OPETH - Heritage

September 28, 2011, 13 years ago

(Roadrunner)

Mark Gromen

Rating: 6.0

review opeth

OPETH - Heritage

WARNING: NON-METAL CONTENT! Lest you’ve avoided all pre-release publicity, the opening 2:05 piano/bass instrumental title track, which would be more at home on the VINCE GUARALDI Christmas album (animated Peanuts soundtrack) than any metal platter. Follow-up, ‘The Devil’s Orchard’ sounds lyrically apt, especially with Mikael Akerfeldt’s “God is dead” refrain, but musically, the brushes on drum fills belong in the world of GENE KRUPA or BUDDY RICH, more jazz, not rock. While the third tune, ‘I Feel The Dark’, begins and ends acoustically, there’s a brief passage of heaviness, of a bombastic, symphonic nature, atop the guitarist/frontman’s whisper. Åkerfeldt has shelves his gruff/aggressive range for the eight proper songs on Heritage (the somber ‘Marrow Of The Earth’ finale is also wordless). Snap, crackle, pop… not the sounds of vintage vinyl, on which this probably should have been recorded, but the noises associated with many a “fan’s” record collection, as they toss CDs across the room after hearing their latest purchase. However, this is a disc we should all own, if for nothing more than to play for naysayers who belittle metal musicians as untalented and incapable of anything other than three chord noise and screams.

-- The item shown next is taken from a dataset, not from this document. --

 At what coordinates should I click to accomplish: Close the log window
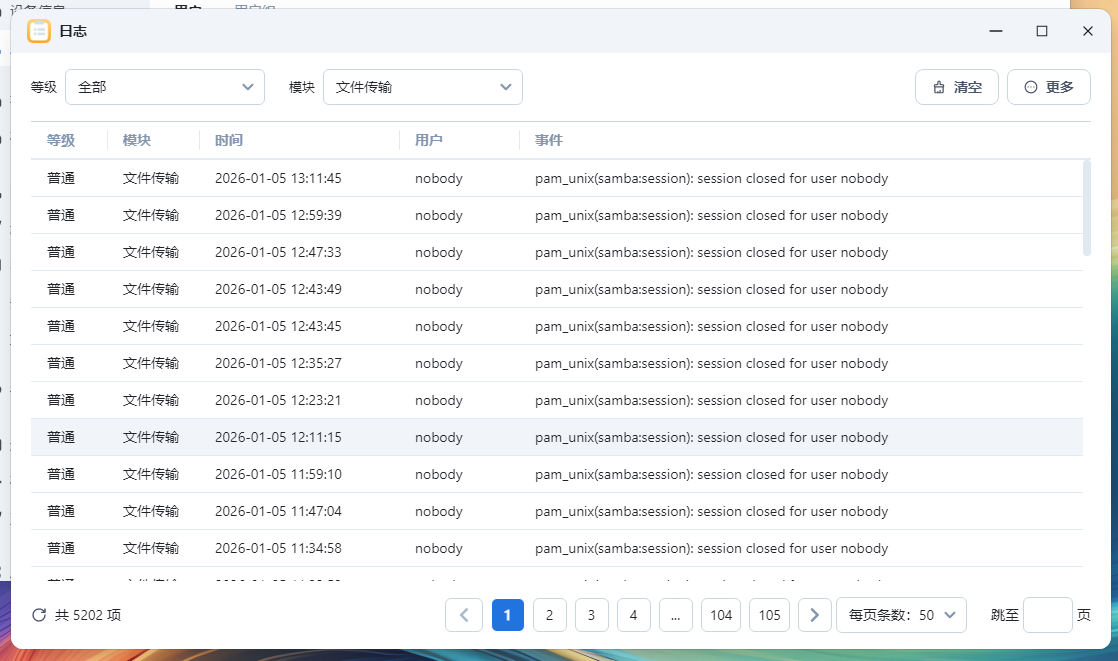[1088, 31]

OK, so if there are any open-minded metalheads still reading, we’ll examine this work as a piece of music and not metal (which it was never intended to be). ‘Slither’ is a rare slice of old school hard rock, complete with Hammond organ. ‘Nepenthe’ is subtle throughout (more brushes on drums), but for a freeform jazz freakout. This isn’t fusion jazz, not be-bop nor even GARY MOORE’s uptempo variety, but rather minimalistic, barely audible at times, as on ‘Haxprocess’. In the latter half, both ‘Famine’ and ‘Folklore’ crack the eight minute barrier, the longest tracks (by far). The former opens with hand drumming and desert (African?) sounds. Then it’s piano and sporadic spoken word, alternating with a rise in volume for odd psychedelic fuzz and wayward woodwinds. At #8, a short (3:48) ‘The Lines In My Hand’ is the most cohesive tune since ‘Slither’ albeit a mix of acoustic/electric jazz/rock. So damn late 60s/early 70s! Just what Åkerfeldt was after I’ll bet. Still not enough rock to warrant investigation by most of the BraveWords.com audience. Only Opeth completists or jazz fanatics in search of a new band need apply.